[TEXT EXCERPT]

*****

The road to artificial intelligence: A case of data over theory (my notes)

Below is a summary of insights from the story published in New Scientist entitled The road to artificial intelligence: A case of data over theory

Dartmouth College in Hanover, New Hampshire

  • Team from Dartmouth gathered together to create a new field called AI in 1956 Create fields in: “machine translation, computer vision, text understanding, speech recognition, control of robots and machine learning
  • They took at top-down approach – reason logical approach where you first creating a “mathematical model” of how we might process speech, text or images, and then by implementing that model in the form of a computer program AND that their work further understanding about our own human intelligence.
  • The Dartmouth had two assumptions of AI
    • Mathematical model theories to stimulate human intelligence
      AND
    • Help us understand our own intelligence
  • Both assumptions were WRONG.

Data beats theory!

  • By mid-200s, success came in the form small set of statistical learning algorithms and large amounts of data and that the intelligence is more in the data than in the algorithm – and ditched the assumption that AI would help us understand our own intelligence
  • A machine learns when it changes its behavior based on experience using data which is contrary to the assumptions of 60 years ago, we don’t need to precisely describe a feature of intelligence for a machine to simulate it.
  • For example email spam, every time you drag it into “spam” folder in your Gmail account for example, you are teaching the machine to “classify” spam or everytime you teach for a bunny rabbit and go to images click “bunny rabbit” you are teaching the machine what a bunny rabbit looks like. Data beats theory!
  • For the field of AI, it has been a humbling and important lesson, that simple statistical tricks, combined with vast amounts of data, have delivered the kind of behaviour that had eluded its best theoreticians for decades.
  • Thanks to machine learning and the availability of vast data sets, AI has finally been able to produce usable vision, speech, translation and question-answering systems. Integrated into larger systems, those can power products and services ranging from Siri and Amazon to the Google car.
  • A key thing about data is that its found “in the wild” – generated as a byproduct of various activities – some as mundane as sharing a tweet or adding a smiley under a blog post.
  • Humans (Engineers and entrepreneurs) have also invented a variety of ways to elicit and collect additional data, such as asking users to accept a cookie, tag friends in images or rate a product. Data became “the new oil”.
  • Every time you access the internet to read the news, do a search, buy something, play a game, or check your email, bank balance or social media feed, you interact with this infrastructure.

*****

[Saved data entries]
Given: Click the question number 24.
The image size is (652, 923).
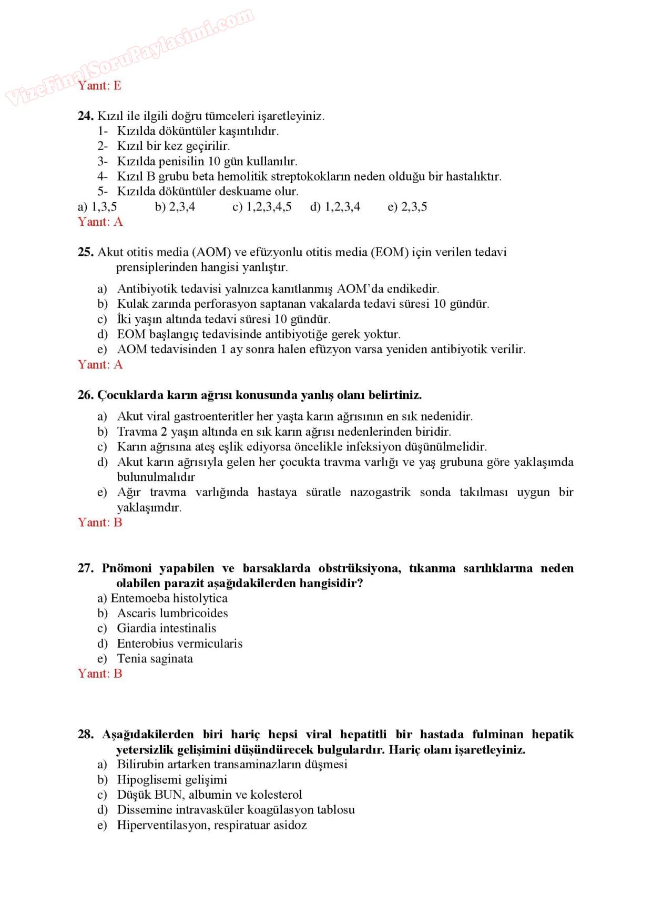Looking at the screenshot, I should [x=85, y=116].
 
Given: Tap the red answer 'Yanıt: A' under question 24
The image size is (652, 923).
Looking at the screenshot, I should [x=100, y=222].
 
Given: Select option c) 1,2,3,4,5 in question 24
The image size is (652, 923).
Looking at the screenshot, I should [x=262, y=207].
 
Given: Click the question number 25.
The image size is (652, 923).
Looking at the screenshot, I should [x=85, y=252].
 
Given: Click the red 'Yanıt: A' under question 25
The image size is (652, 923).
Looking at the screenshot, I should [x=100, y=365].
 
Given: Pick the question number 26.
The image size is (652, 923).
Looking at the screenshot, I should [x=85, y=395].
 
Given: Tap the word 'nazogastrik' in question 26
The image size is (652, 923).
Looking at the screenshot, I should [x=380, y=493].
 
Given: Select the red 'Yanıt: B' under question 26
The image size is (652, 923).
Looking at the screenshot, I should [x=100, y=523].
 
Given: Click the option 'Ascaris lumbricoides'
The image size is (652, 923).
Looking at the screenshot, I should [x=172, y=613].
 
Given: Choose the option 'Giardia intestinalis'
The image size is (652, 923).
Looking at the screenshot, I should [x=166, y=628].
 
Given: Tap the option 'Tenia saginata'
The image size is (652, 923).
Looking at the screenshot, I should [x=155, y=659].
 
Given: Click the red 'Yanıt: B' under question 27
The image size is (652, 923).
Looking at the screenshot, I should [x=100, y=674].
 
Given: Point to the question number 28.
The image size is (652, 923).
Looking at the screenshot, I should [x=85, y=735].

*****

[EXERCISE] Extend the notes on the road to artificial intelligence, beginning after their final bullet point. The records stand apart from the notes on artificial intelligence and form separate material.

[RESULT OF THIS TASK]
  • It creates a “Data-driven” network effort a data-driven AI both feeds on this infrastructure and powers it.
  • Risk: Contrary to popular belief these are not existential risks to our species, but rather a possible erosion of our privacy and autonomy as data (public and private) is being leveraged.
  • Winters of AI discontent – the two major winters occurred in the early 1970s and late 1980s
  • AI today has a strong – and increasing diversified – commercial revenue stream

 

 

  • Artificial intelligence (AI) includes:
    1. Natural language processing,
    2. Image recognition and classification
    3. Machine learning  (ML) –  so it’s a subset of AI and Deep Learning (artificial neural network –  more below) is a subset of ML
  • In 1950 Alan Turing published a groundbreaking paper called “Computing Machinery and Intelligence”.  Turning poses the question of whether machines can think?
  • He proposed the famous Turing test, which says, essentially, that a computer can be said to be intelligent if a human judge can’t tell whether he is interacting with a human or a machine.
  • Artificial intelligence was coined in 1956 by John McCarthy, who organized an academic conference at Dartmouth dedicated to the topic to explore aspect of learning “cognitive thinking” or any other feature of intelligence can in principle be so precisely described that a machine can be made to simulate it.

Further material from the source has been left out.